Il existe des gens qui ne vous disent pas ce que vous voulez entendre. Ces gens-là se préoccupent de vous. Ils vous aiment suffisamment pour vous dire vos vérités. C'est sain. C'est aussi sain qu'une bonne soupe de poireaux après un MacDo. Si vous pouvez éviter les MacDo c'est encore mieux.
Nous ne sommes pas toujours ce que nous voudrions être. Nous sommes ce que nous sommes. c'est souvent déjà très bien, parfois même magnifique. Ça ne nous convient que rarement. C'est un manque d'humilité.
Attention, être conscient de ses qualités est une force, ne vous trompez pas. Il faut se surpasser, se mettre à la hauteur de ses rêves, de ses possibilités. Il faut avoir faim.

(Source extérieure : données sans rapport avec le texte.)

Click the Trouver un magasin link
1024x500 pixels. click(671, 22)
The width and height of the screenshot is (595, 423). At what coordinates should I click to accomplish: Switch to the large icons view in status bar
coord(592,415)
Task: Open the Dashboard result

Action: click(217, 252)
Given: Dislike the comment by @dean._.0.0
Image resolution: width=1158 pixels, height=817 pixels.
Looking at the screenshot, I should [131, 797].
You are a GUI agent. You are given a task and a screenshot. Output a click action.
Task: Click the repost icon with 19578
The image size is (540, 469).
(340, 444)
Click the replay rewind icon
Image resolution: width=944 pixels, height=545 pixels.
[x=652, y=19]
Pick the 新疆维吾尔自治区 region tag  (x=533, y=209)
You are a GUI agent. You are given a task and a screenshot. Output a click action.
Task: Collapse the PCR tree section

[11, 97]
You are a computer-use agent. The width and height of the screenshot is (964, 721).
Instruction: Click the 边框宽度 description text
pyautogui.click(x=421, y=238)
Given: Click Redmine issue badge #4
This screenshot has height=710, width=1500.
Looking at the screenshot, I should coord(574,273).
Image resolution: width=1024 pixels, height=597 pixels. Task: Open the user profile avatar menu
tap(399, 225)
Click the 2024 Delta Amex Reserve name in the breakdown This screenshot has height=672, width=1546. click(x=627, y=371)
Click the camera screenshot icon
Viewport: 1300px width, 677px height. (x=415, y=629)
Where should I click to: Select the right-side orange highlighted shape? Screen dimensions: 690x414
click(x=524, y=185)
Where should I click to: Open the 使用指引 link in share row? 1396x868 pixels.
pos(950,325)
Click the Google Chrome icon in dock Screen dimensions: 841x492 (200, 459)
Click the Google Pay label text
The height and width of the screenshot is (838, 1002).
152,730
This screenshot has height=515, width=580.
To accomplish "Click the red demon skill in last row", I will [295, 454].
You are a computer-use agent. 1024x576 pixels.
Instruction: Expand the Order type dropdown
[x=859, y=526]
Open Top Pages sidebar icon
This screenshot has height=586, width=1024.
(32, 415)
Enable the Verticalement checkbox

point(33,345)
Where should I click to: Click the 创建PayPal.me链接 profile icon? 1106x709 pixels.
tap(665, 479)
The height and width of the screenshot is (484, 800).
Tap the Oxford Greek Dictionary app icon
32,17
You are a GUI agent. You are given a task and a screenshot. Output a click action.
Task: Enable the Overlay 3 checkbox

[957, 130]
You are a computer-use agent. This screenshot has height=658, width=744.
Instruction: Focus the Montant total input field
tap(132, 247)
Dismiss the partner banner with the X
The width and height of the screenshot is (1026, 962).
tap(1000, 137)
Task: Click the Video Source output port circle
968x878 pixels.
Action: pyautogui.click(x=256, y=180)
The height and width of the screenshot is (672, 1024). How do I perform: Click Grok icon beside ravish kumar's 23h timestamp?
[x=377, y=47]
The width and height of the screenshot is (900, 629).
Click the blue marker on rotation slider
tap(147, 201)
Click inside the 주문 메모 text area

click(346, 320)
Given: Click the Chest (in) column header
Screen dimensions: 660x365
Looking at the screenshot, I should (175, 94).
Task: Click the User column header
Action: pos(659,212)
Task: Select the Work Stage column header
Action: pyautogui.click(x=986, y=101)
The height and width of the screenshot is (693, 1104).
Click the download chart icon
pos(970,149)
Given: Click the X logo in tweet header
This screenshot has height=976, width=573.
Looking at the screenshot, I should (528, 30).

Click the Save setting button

Mais il faut accepter d'être humain. Tout simplement humain. Pas plus, pas moins. Et parfois, un "oui, bon, t'es gentil avec tes conneries, mais t'es pas meilleur qu'un autre" c'est sain. Comme une soupe de poireaux.
Pas meilleur, pas pire.
Il n'est pas question de plaisirs simples, d'ambitions mesurées, ou de tempérance dans les actions. Jamais. Les plaisirs doivent être vôtres, miens, subjectifs (pas leurs, surtout pas "leurs" plaisirs), les ambitions doivent être grandioses, et surtout communes (pas de Je dans l'ambition, ce serait comme posséder une île déserte et stérile), et le modéré est pour le grand au-revoir mou.
Non. Il faut juste parfois entendre la vérité, celle de ceux qui nous aiment.
Quand on ne l'entend plus, c'est qu'on est seul. Tout seul. Le roi et ses sujets. Le footballeur et son agent. Nixon et Kissinger. Je souris. Les conseilleurs ne sont pas les payeurs, ils ramassent les colombes de la paix.

Après trois verres, souvent, quelques heures après ingestion, une grande langueur envahit et les membres et les méninges. Une pente raide dont la déclivité augmente avec les secondes qui s'écoulent.
Sauf quand on nage dans la vérité. Plus rien ne fait peur, quand c'est vrai.